• 2 replies
  • Latest Post - ‏2012-11-12T14:10:47Z by SystemAdmin
6772 Posts

Pinned topic how to prevent reboot due to a unresponsive backend

‏2012-11-07T14:06:41Z |
We recently had production downtime that we tracked down to an unresponsive back end causing a high number of open tcp connections and consequently high memory consumption. The whole appliance group rebooted because one web service consumed too much memory.
Is it possible to configure the appliance to rather reject service calls instead of rebooting in such a case, ideally by assigning a memory quota to each web service (or at least a domain)?

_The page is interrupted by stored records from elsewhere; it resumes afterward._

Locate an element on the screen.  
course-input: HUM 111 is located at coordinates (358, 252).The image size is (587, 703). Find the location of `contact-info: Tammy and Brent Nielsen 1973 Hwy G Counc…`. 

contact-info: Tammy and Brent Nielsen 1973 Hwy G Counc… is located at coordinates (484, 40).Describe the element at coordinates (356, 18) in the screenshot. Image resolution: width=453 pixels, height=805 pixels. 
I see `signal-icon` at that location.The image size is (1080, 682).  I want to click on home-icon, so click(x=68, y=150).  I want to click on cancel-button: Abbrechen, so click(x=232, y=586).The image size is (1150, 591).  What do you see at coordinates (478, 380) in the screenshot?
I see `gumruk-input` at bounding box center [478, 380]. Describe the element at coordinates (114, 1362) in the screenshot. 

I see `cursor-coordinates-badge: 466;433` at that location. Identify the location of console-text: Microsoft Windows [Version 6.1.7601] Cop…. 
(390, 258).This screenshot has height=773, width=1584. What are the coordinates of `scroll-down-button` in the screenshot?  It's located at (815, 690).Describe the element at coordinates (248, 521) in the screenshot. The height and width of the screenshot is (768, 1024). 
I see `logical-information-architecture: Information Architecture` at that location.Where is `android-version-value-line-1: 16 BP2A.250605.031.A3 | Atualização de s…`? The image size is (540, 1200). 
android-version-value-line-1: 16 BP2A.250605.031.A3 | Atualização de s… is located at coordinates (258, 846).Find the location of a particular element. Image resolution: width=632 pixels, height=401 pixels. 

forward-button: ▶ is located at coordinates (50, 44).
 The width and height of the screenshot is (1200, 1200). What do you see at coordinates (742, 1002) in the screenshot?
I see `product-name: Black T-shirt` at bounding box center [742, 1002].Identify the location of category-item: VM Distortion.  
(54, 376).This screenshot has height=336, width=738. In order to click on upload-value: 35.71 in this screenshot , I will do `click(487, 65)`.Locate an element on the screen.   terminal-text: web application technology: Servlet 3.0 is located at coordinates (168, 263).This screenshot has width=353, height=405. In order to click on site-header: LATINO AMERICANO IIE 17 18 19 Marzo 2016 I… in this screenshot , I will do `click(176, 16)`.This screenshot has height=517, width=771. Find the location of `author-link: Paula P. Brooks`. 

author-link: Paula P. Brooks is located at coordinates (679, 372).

Or is the only way to monitor memory consumption (e.g. via SNMP) and have someone manually spot the "bad" web service and stop it?

Kind Regards
Updated on 2012-11-12T14:10:47Z at 2012-11-12T14:10:47Z by SystemAdmin
  • msiebler
    142 Posts

    Re: how to prevent reboot due to a unresponsive backend

    That is a common question that we see and we have a few best practice in this area.
    There is no one correct answer for all topologies; but there are some patterns that can help.
    First; you cannot do exactly as you wish based on memory quotas.

    Some common things to look at are:

    the timeouts for backends & other calls; by default these are typically very high. If the timeouts are lower then calls get cleaned up faster leading to lower memory.
    Also; you probably want to add SLM and/or message monitors to help limit the number of calls to a backend.
  • SystemAdmin
    6772 Posts

    Re: how to prevent reboot due to a unresponsive backend

    Thanks for your answer. We've tried the first point and it helped a lot. The seconds is probably not feasible in our case because even the normal number of calls at peak times seems to be high enough to bring the machine down if backends respond with timeouts.
    But thanks anyway, the first point has helped.